Take each word...each verse...each chapter...each moment not as an end to your own self-improvement but as a witness to God.  Just as not every book or every interaction or every person is equally awesome, so too with the Bible.  Sometimes Jonah annoys us and other times can cause us to ponder what we are resisting.  Sometimes Paul frustrates us and other times he creates a vision of a world where the divisions are meant to disappear in the church community. 

But, reading slowly...at a savory pace...takes practice.  I often learn more when I talk to others or when I completely miss something in a story only to discover a deep truth now that makes me return to Scripture time and time again.

I encourage you to engage and encounter Scripture...opening and offering your whole self to these words.

Grace and peace ~~

Monday, October 2, 2017

Scripture take one


Eugene Peterson once wrote that giving a Bible to someone and telling the person read it...is like giving a 16-year-old the keys to a car and saying, "Drive it."  There are several reasons for this.  First, Scripture evokes and elicits a variety of reactions/responses.  One story can comfort us...the very next can challenge us to the point of frustration...the very next can just leave us confused.  That kind of emotional roller coaster can leave us weary and wondering, "What in the world."  Second, Scripture longs to be communal.  From the moment the stories of the Hebrew Scriptures were shared out-loud around the fire to Sunday mornings, there is something about these words that cannot be read as isolated individuals.  Our Jewish ancestors would sit around discussing, even debating Scripture.  Luke tells us about a precocious Jesus staying behind in the temple to talk with rabbis about the faith.  Third reason is that the Bible is (as C.S. Lewis once said), a book for adults.  These words are challenging and force us to face glaring issues we'd usually would rather ignore.  Issues like racism, slavery, objectification of women, and treatment of others.  At the same time, a thread throughout the pages of Scripture is welcoming the stranger and sojourners and those who were set apart.  Finally, Scripture was set in a different day.  When my kids look pictures of me as a kid in a Smurf shirt and denim shorts with a mullet hair style...they laugh. But they don't understand...I was trying to be cool.  Emphasis on the word, "trying"...success is never guaranteed. 

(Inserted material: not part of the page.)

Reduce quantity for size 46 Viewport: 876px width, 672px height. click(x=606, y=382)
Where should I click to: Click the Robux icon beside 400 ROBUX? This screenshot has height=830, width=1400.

Every time we open the Bible, we are peering into a world that is distant.  Yet, Scripture writes about deep issues of the human condition.  We know the laments of Psalm 22..."My God how can you forsake or leave or desert me??"  We know that love makes a difference and can cause us to want to set aside our own lives.  When my kids are sick or in pain, I would gladly take that suffering and struggle on to relieve them. 

Part of the problem with how we approach Scripture is that we tend to think that we already know how to read it.  We believe that because the words are in English we should be able to fully comprehend.  But this isn't some manual or textbook or even a novel.  Scripture is something else.  And part of Scripture always remains out of our grasp...just as we don't fully know ourselves or another...there is something in these faithful words that are elusive. 

When we open the Bible it is an offering and opportunity.  An offering of our own selves to engage and encounter these words.  And it is an opportunity for God to enter into our mind, hearts and soul.  Offering of ourselves and opportunity to be embraced by God.  I encourage you to find your Bible.  Hold it.  Open it.  Engage it.  And talk to others about what you are reading.  Not every story can sing or soothe your soul...but there is a beautiful art to reading Scripture.  That is why Luther talked about Sola Scriptura...on Scripture alone.  I pray we can reclaim this reformed notion to nourish our faith in these.